Des animaux imaginaires pointent les inégalités dans la conservation des espèces menacées

L'un des animaux imaginaires dessinés pour les besoins de l'étude | RORY MCCANN/Society for Conservation Biology

Ils sont surprenants, mignons et colorés. Des Pokemon? Pas du tout: ces animaux fictifs sont tout droit sortis de l’imagination du dessinateur Rory McCann et de Sarah Papworth, biologiste à l’Université de Londres. Dans une étude publiée dans les Conservation Letters, repérée par Science, la chercheuse a voulu évaluer quelles espèces étaient les plus susceptibles de recevoir des financements destinés à leur conservation.
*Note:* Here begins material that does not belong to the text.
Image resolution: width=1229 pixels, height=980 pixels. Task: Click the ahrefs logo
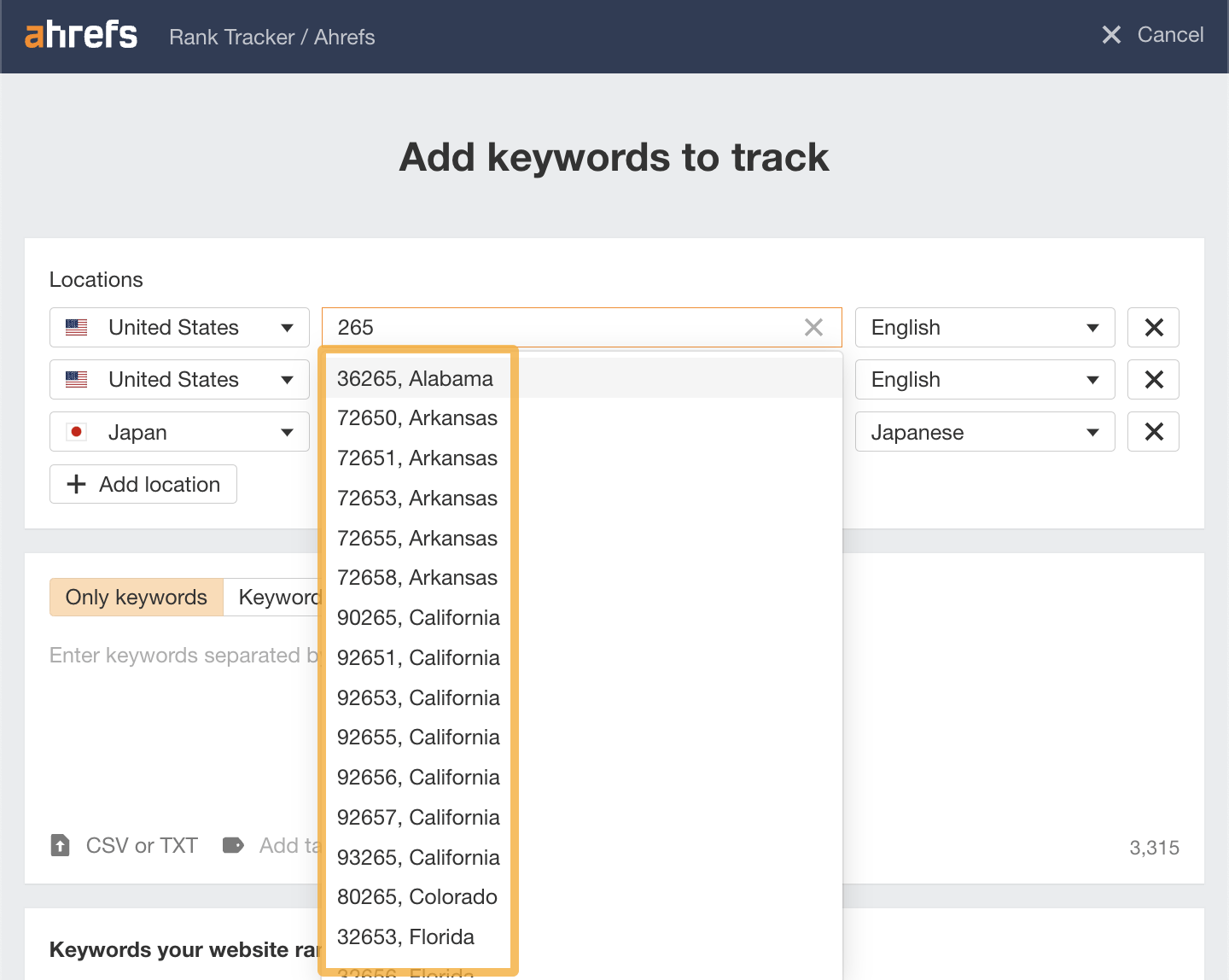[x=79, y=34]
La revanche des «moches». La chercheuse a ainsi sondé des centaines de personnes ayant déjà donné pour des actions de conservation animale, afin de savoir pour quel animal imaginaire elles seraient prêtes à donner de nouveau. Sans surprise, comme dans la vraie vie, ce sont les animaux les plus beaux et les plus colorés qui remportent le plus facilement l’adhésion des mécènes. Mais il y a heureusement de l’espoir, même pour les animaux au physique jugé ingrat par l’oeil humain. Une étude polonaise a récemment montré que le nasique, un singe connu pour son nez protubérant, avait vu les financements par crowdfunding affluer après être devenu un mème très populaire (phénomène humoristique sur internet).